• _DIRECTIONS FOR THIS TASK_:
Put the lines of the data starting at the line that contains "Click the upper date field 08/08/2025" and ending at the line that contains "Looking at the screenshot, I should tap(289, 283)." into a JSON list of strings, one string per line, skipping blank lines.

## BEGIN

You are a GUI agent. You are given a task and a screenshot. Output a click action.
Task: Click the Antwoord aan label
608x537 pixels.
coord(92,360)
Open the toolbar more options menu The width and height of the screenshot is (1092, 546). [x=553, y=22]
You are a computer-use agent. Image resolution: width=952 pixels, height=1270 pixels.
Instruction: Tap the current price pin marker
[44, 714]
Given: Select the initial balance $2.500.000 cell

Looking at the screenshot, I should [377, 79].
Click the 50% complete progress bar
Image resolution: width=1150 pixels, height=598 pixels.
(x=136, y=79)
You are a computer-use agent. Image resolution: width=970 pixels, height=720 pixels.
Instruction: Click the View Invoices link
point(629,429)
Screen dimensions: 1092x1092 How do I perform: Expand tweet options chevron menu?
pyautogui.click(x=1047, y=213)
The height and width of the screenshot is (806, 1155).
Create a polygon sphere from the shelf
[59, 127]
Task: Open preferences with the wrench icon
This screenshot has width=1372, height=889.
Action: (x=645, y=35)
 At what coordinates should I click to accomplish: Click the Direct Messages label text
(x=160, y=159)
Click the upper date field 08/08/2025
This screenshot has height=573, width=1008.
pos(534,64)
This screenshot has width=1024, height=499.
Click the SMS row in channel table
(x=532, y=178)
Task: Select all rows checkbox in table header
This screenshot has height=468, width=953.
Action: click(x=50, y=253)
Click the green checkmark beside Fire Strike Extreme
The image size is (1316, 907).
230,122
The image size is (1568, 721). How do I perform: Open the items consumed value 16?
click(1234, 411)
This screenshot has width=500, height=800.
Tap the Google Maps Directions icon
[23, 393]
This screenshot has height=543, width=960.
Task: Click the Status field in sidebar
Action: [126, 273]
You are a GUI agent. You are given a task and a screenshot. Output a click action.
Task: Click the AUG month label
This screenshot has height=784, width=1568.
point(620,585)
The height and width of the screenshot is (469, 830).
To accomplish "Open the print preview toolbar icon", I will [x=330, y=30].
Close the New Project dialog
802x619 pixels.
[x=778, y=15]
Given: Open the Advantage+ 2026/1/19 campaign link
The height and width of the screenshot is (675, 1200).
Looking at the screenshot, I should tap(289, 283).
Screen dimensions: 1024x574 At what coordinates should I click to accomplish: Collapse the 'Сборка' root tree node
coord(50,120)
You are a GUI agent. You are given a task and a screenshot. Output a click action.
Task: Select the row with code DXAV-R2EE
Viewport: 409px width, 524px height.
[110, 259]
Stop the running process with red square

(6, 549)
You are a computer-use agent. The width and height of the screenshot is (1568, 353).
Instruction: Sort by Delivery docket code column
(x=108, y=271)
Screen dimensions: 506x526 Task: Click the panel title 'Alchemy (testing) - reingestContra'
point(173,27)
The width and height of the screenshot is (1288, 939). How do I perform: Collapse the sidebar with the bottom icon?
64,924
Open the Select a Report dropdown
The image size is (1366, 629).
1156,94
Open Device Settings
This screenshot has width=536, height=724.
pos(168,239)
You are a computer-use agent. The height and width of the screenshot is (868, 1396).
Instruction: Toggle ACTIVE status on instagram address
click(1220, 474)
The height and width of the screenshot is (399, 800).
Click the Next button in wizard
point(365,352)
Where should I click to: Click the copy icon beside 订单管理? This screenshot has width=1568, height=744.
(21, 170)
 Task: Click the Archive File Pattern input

## END

• _RESPONSE TO THIS TASK_:
[
  "Click the upper date field 08/08/2025",
  "This screenshot has height=573, width=1008.",
  "pos(534,64)",
  "This screenshot has width=1024, height=499.",
  "Click the SMS row in channel table",
  "(x=532, y=178)",
  "Task: Select all rows checkbox in table header",
  "This screenshot has height=468, width=953.",
  "Action: click(x=50, y=253)",
  "Click the green checkmark beside Fire Strike Extreme",
  "The image size is (1316, 907).",
  "230,122",
  "The image size is (1568, 721). How do I perform: Open the items consumed value 16?",
  "click(1234, 411)",
  "This screenshot has width=500, height=800.",
  "Tap the Google Maps Directions icon",
  "[23, 393]",
  "This screenshot has height=543, width=960.",
  "Task: Click the Status field in sidebar",
  "Action: [126, 273]",
  "You are a GUI agent. You are given a task and a screenshot. Output a click action.",
  "Task: Click the AUG month label",
  "This screenshot has height=784, width=1568.",
  "point(620,585)",
  "The height and width of the screenshot is (469, 830).",
  "To accomplish \"Open the print preview toolbar icon\", I will [x=330, y=30].",
  "Close the New Project dialog",
  "802x619 pixels.",
  "[x=778, y=15]",
  "Given: Open the Advantage+ 2026/1/19 campaign link",
  "The height and width of the screenshot is (675, 1200).",
  "Looking at the screenshot, I should tap(289, 283)."
]